I was digging through some old electronic files this morning and came across an article I wrote that was aimed at small business owners, however I’m not actually sure if it was ever published online anywhere. The file is date stamped from September 2003… which will explain why it doesn’t mention any of the current buzz words. Some of the ideas might be considered common knowledge now, but then again after the recent NAB experience with My Future Bank, you have to wonder! Read through and you’ll find a simple three step model for building trust (Encouraging, Demonstrating and Contributing). Enjoy!
Building a community of customers on-line
What to do once your Web site has been built has been the perennial challenge for e-commerce. Selling on the Web might work for some, but on-line stores aren’t for everyone. In most cases you still need to deliver your product or service in the real world. Meanwhile Web hosting, domain names and graphic design all cost money. Should you just keep your fingers crossed and write your World Wide Web presence off as an advertising expense?
An alternative is to stop thinking about trying to sell on-line and instead to start treating your customers as an on-line community. The potential for Internet communities exists wherever Web users share something in common. What could your customers have in common? Perhaps it’s an everyday business problem, a social issue or a shared leisure activity. For example there is an accounting firm that has created a community around a free on-line footy tipping competition – it has nothing do with the services they sell but it builds goodwill with their clients.
Whatever it is, if the success of your business depends on building trust and recognition with your customers, then tapping into this social capital might help you in terms of the following:
- Becoming your customer’s preferred supplier or service provider;
- Getting additional referrals;
- Building stronger working relationships with your customers; and
- Providing a way of obtaining feedback that can generate new product ideas or sales opportunities.
Don’t use e-mail like a sledgehammer
Unfortunately some businesses that try to build a Web-based customer community take a sledgehammer approach. They gather a subscriber list and then bombard it with e-mails that don’t provide anything of value or interest. Opt-in e-mail marketing is fine if your objective is to advertise, but it is unlikely to build trust or loyalty with your customers.

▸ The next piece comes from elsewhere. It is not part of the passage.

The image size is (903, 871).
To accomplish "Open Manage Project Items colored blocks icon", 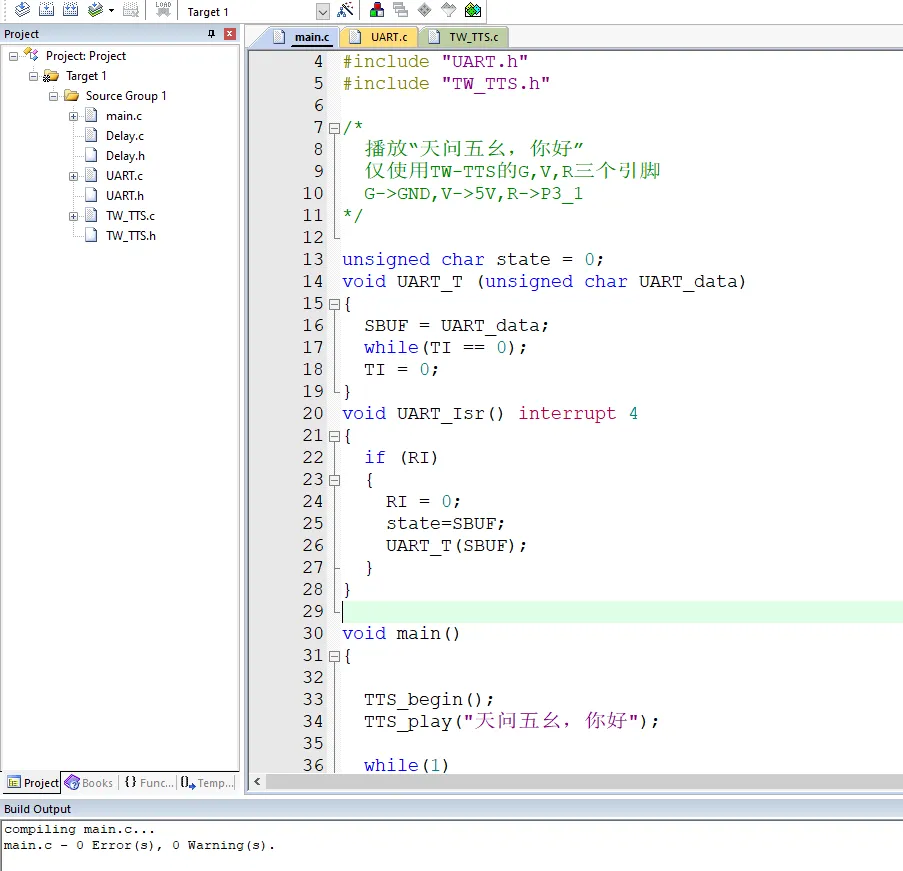I will [x=377, y=11].
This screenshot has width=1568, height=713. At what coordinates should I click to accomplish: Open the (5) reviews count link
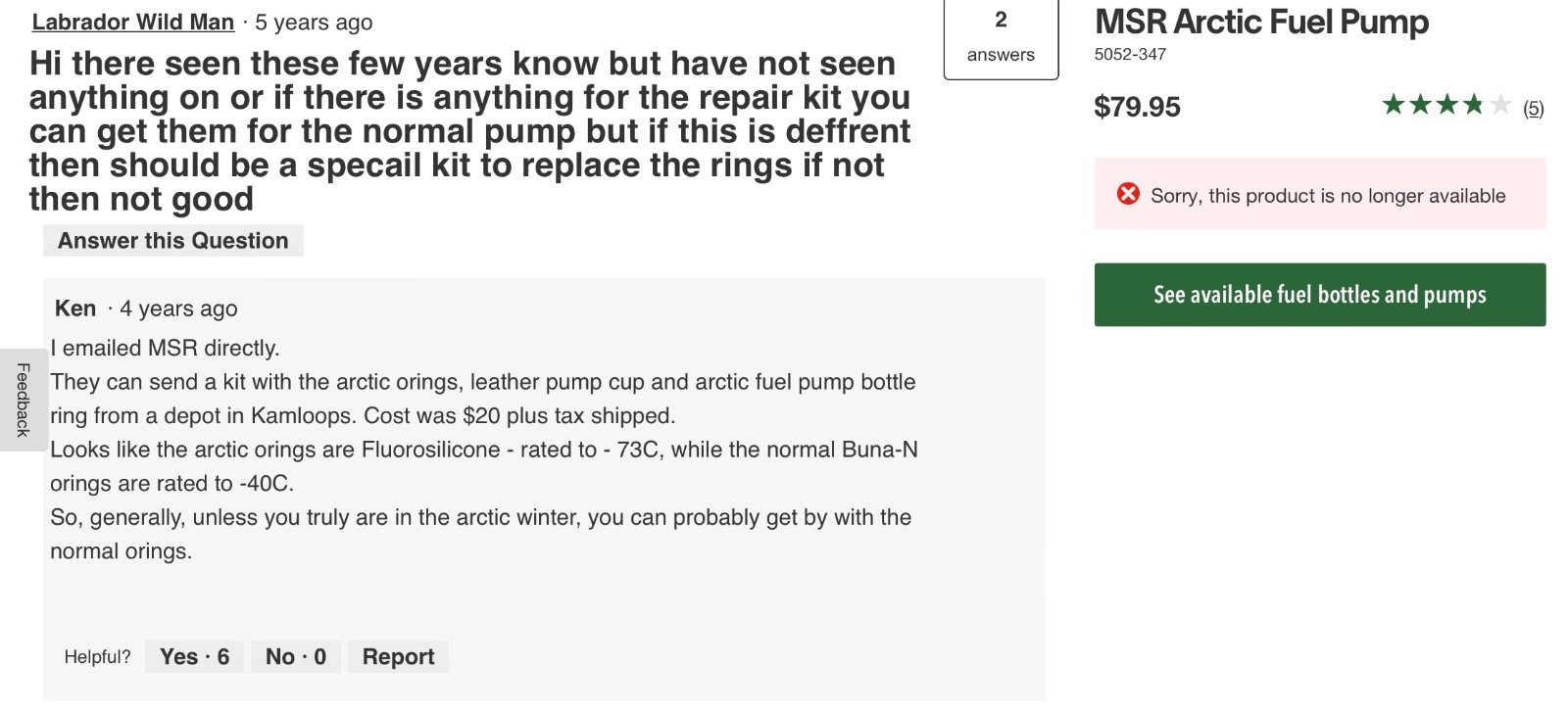coord(1533,109)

In an on-line community people will volunteer themselves to be a part of it – there is no need to coerce. The members get something from participation – not the offer of a 10% discount on something they don’t want.
Building trust with an on-line community
It is important to avoid the temptation to rush the process of building trust with an on-line community. These relationships need to be nurtured over time by demonstrating a genuine interest in the community and what the participants hold in common.
Typically this process takes place over three stages:
- Encouraging - Inviting new members to join;
- Demonstrating - Showing commitment to the community’s interests by providing information and resources relevant to them; and
- Contributing – With time your customers begin to reciprocate and will give information and resources back to you and their virtual community.
Do you really want a customer community?
If this sounds like a lot of work, well it is; no one said building an on-line customer community would be easy! However, if you think this idea would benefit your business, make sure you are willing to invest the time and effort required, and make use of the professionals who can help you to build your site, write content and plan the development of your on-line community.
A bad Web site might just waste your money, but a poor attempt at creating an on-line customer community will definitely do your business more harm than good.